Even as I walk slow, stumble, and fall I will not give up or walk back but rather press on to the finish line.
As the Parkinson’s community commemorated another great walk in beautiful Central Park -New York, I thought of all the past achievements in the field which have allowed us to be here; yet it was with a heavy heart that I made a mental note acknowledging how far we still have to go despite all the advances in treatments since levodopa was first discovered.
This was an exhilarating time for most in attendance, in one of my favorite cities in the world, celebrating those living with Parkinson’s while raising awareness and funds for a cure. However, for me the past week was a time of mixed emotions. Now more than ever, I wish I had a magic wand or pill that could erase all the disabilities and signs of wearing left behind by a relentless and unforgiving neurological disease especially in those who are near and dear to me- my friends. I have been involved in the care, research, and advocacy of Parkinson’s patients and their disease for nearly twenty years; yet this was the first time in a very long time in which Parkinson’s felt truly personal causing a deep sinking feeling in my chest despite the fact that I too live with the disease on a daily basis.
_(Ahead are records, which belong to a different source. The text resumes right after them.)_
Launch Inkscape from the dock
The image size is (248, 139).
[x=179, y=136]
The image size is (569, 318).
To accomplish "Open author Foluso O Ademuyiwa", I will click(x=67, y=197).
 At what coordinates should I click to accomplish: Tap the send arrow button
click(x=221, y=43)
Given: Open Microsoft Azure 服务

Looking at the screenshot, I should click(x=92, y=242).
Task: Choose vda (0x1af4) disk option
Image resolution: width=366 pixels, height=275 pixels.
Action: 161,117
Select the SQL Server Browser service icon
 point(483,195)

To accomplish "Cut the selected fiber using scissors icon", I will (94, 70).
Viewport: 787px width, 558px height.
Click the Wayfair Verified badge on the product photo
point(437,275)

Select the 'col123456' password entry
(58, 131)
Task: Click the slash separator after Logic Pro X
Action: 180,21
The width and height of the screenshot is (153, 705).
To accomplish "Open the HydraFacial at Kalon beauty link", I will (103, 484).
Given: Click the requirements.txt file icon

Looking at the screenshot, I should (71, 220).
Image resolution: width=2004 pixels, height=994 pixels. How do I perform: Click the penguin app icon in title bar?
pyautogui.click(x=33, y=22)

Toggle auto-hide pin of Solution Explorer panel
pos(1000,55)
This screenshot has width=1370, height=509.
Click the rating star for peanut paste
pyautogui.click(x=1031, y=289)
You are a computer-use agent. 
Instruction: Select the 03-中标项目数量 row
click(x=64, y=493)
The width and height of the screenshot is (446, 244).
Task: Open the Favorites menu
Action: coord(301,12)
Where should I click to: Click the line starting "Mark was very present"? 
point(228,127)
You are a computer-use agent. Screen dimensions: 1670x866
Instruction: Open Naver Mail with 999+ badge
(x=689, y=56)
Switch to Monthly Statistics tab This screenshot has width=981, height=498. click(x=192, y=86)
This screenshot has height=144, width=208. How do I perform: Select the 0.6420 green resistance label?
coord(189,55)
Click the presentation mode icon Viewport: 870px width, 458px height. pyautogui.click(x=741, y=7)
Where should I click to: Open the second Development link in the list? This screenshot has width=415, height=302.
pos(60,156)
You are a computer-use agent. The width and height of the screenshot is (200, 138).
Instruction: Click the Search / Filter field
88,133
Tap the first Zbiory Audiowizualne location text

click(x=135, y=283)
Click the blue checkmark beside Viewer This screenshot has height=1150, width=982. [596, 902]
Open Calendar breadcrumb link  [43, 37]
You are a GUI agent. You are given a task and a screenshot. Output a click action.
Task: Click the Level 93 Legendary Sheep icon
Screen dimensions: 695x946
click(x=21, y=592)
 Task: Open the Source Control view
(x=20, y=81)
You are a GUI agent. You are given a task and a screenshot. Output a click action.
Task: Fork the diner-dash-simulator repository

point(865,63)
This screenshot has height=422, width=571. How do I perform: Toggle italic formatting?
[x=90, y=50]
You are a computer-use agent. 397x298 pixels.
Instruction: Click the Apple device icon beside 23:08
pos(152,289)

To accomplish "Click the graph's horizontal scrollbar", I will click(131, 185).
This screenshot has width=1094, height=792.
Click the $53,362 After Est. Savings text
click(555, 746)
This tugging of my heart has led to a renewed sense of purpose to aid those who suffer Parkinson’s around the globe.
Seeing my close friends battle Parkinson’s, my life long passion and now my Achilles heel, inspired within me a new sense of urgency and determination to persevere and work for a better tomorrow. Despite their tremors, dyskenisias, dystonias, and gait abnormalities these courageous individuals are determined to live life gracefully to its full extent. Because of them we must improve the quality of lives of all people with Parkinson’s providing better support systems, better access to healthcare as well new opportunities for self expression and meaningful contribution to society.